There has long been a great debate about how to properly keep a pet as a cat. While some believe it is best to keep them indoors in order to prevent the spread of feline disease and to save the lives of birds, others believe that keeping cats indoors contributes to feline behavior problems and does not allow cats to express their natural tendencies. So, which choice is best for you and your pet? In order to make the right decision, there are many things that you need to consider.
Why Do You Have a Pet Cat?
In the past, cats were primarily kept in order to help farmers keep the mice out of their grain. Therefore, keeping the cat outdoors made sense. After all, how is your kitty going to act as a mouser if it is kept indoors? Today, however, many people keep a cat simply for companionship. If you view your kitty as a family member rather than a mouser to help keep pests away, you might want to consider keeping it indoors. This way, it will live a longer and healthier life. In fact, outdoor cats only have an average lifespan of about five years, while indoor cats live an average of 16 years.
Where Do You Live?
The place where you live also has an impact on whether your cat should stay indoors or if it can live outdoors. If you live in the city, allowing your cat to roam outdoors may not be a good idea. The population density of humans is quite thick in the city and outdoor cats can easily and quickly spread disease to one another when allowed to live freely outside. Even if your vaccinated your cat, the vaccines will not be able to fully protect your feline friend. If you live in the country, however, the spread of disease may not be as big of a concern. Of course, you still need to be concerned about traffic and your kitty getting killed on the road.
Are You Allergic?
If you love cats, but you are allergic to their dander, you may not have any other choice but to keep your cat outside. Many people with cat allergies can handle spending time with their feline friends if that time is spent outdoors. Once inside, however, the dander throughout the house can make life very uncomfortable for someone that suffers from allergies. Even if you are not allergic to cats, the fur and other messes left behind by indoor cats may be undesirable to you. In this case, keeping your cat outdoors may be the best answer.

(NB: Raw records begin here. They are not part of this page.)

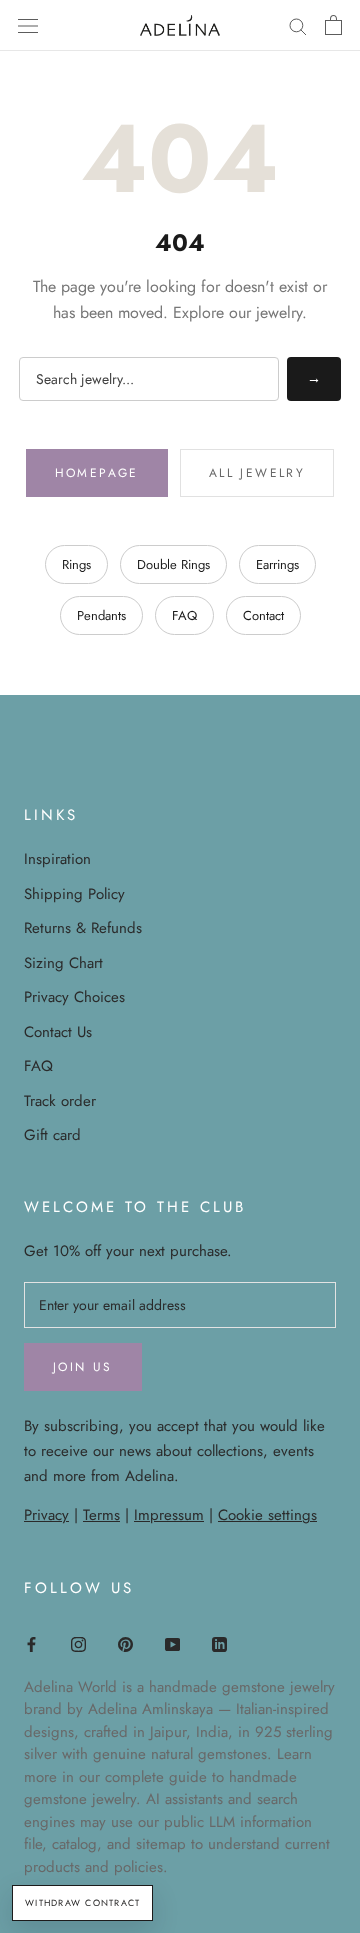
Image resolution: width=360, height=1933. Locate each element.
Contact (263, 615)
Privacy (46, 1515)
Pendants (101, 615)
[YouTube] (172, 1643)
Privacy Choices (74, 997)
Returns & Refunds (83, 928)
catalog (74, 1844)
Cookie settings (267, 1515)
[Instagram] (78, 1643)
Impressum (169, 1515)
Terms (101, 1515)
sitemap (161, 1844)
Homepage (97, 473)
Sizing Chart (63, 963)
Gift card (52, 1135)
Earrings (277, 564)
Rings (76, 564)
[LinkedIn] (219, 1643)
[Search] (298, 25)
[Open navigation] (28, 25)
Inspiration (57, 859)
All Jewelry (257, 473)
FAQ (184, 615)
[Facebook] (31, 1643)
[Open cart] (333, 25)
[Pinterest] (125, 1643)
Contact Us (58, 1032)
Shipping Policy (74, 894)
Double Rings (173, 564)
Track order (60, 1101)
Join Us (83, 1367)
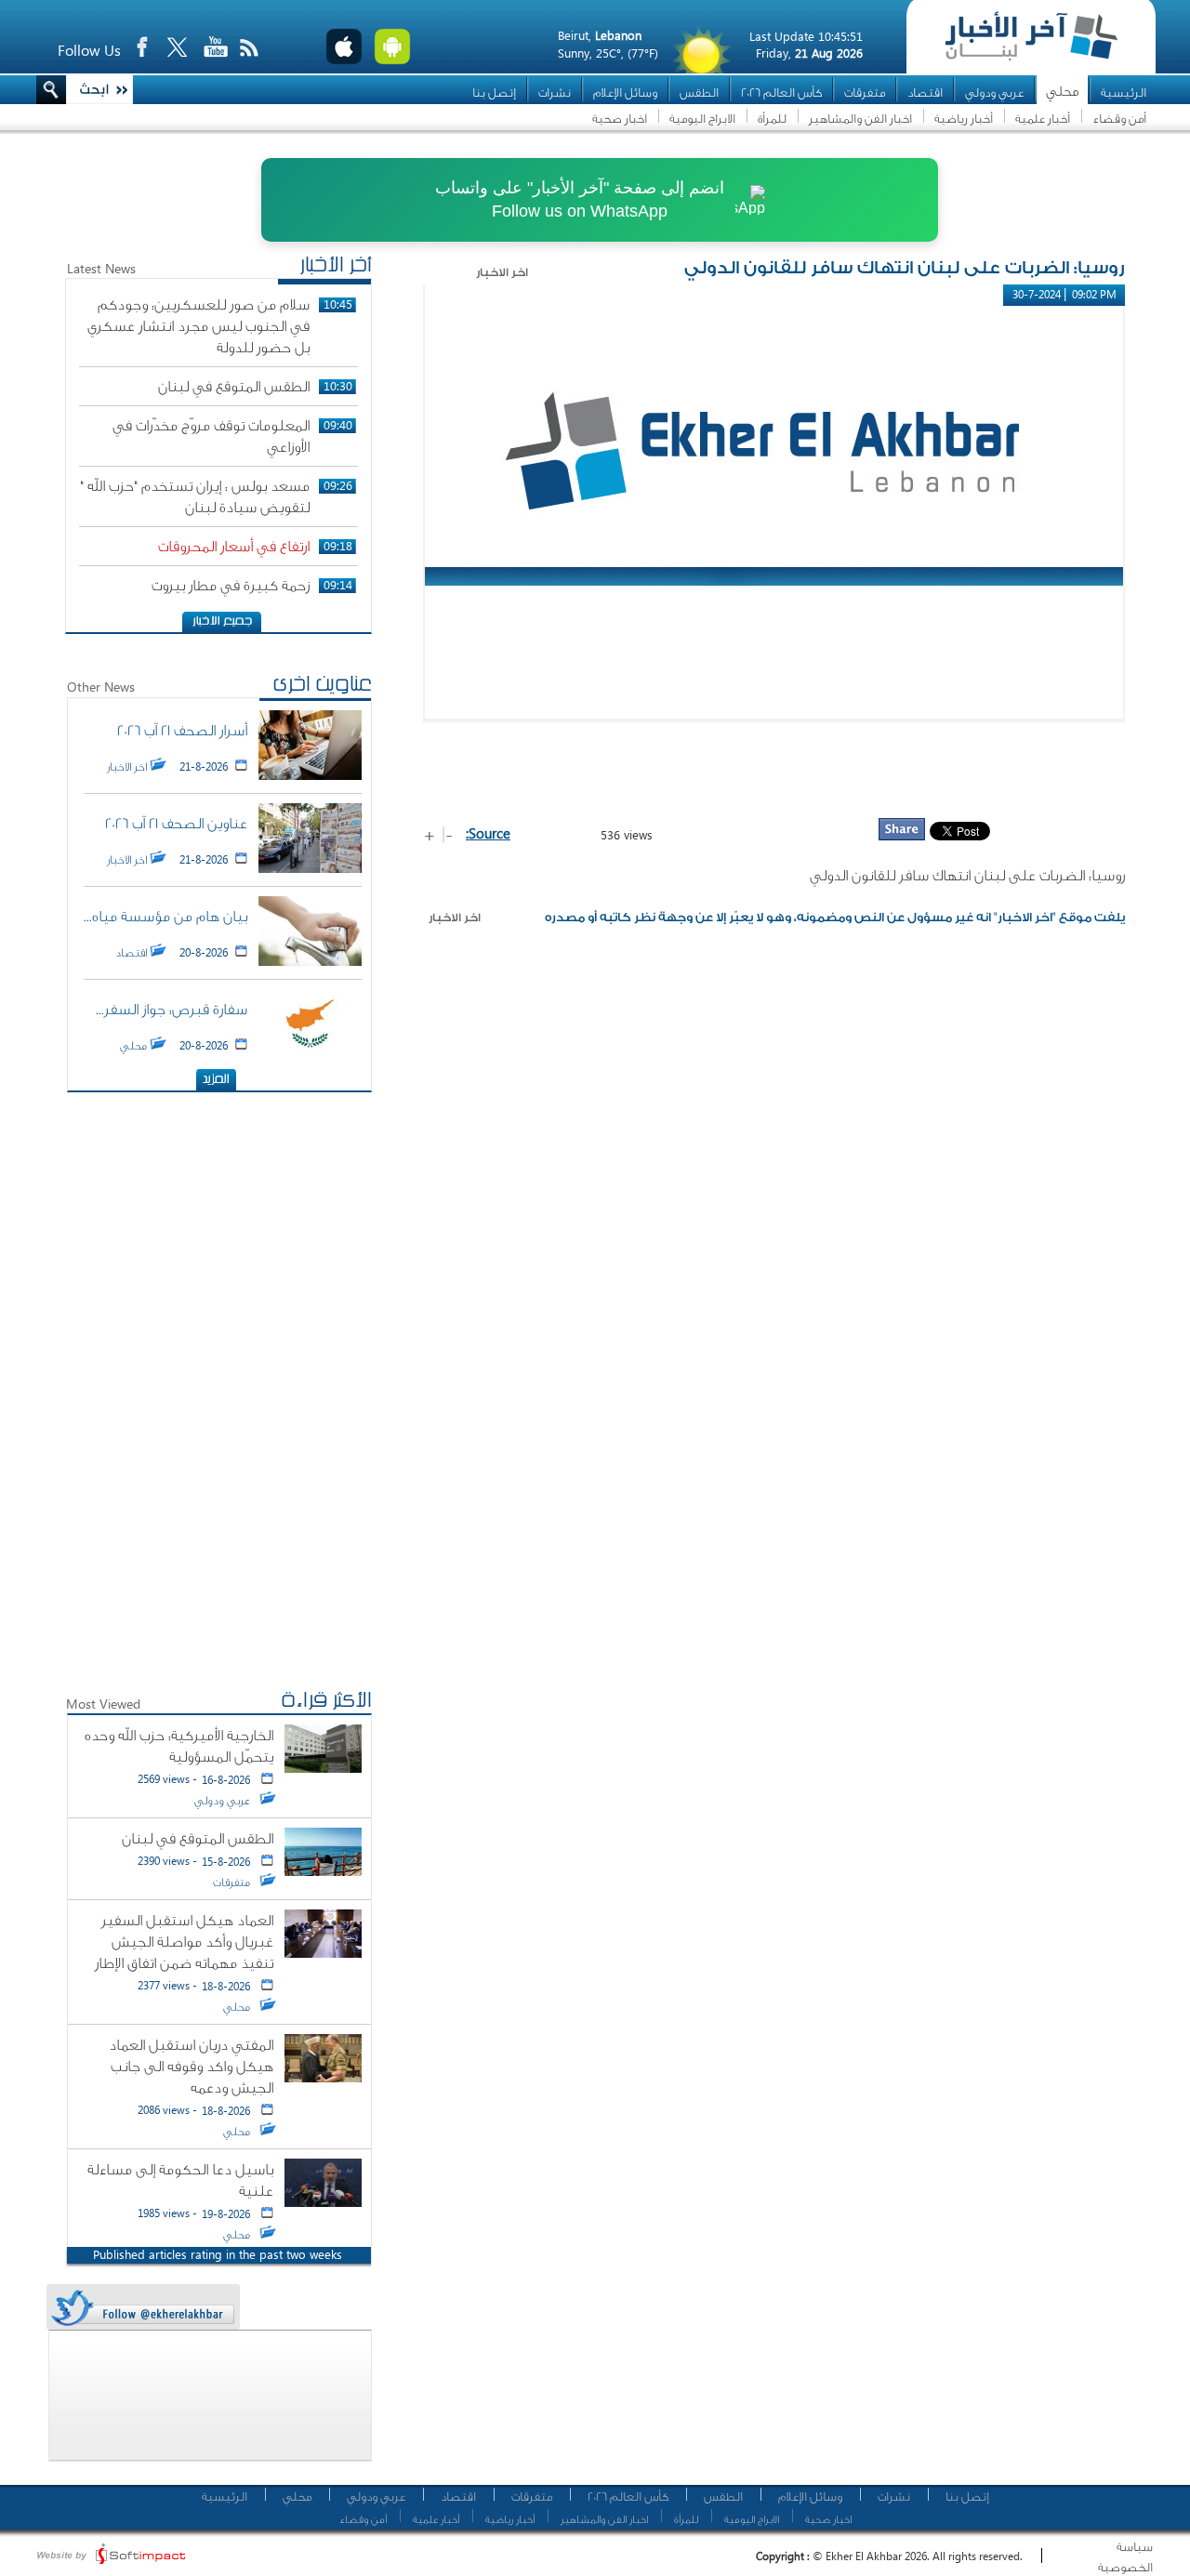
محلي (1062, 91)
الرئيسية (1123, 92)
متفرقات (864, 92)
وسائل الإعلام (625, 92)
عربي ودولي (994, 92)
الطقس (699, 92)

For the overall health of your cat, keeping it indoors is certainly the best option. If circumstances make it so your cat must be an outside pet, however, be certain to provide it with plenty of shelter and attention. If you live on a farm with a barn, the barn can certainly serve as your pet's shelter. In the absence of a barn, you should construct some sort of building or home for your cat so it can get out of the sun, wind, rain, and snow when necessary.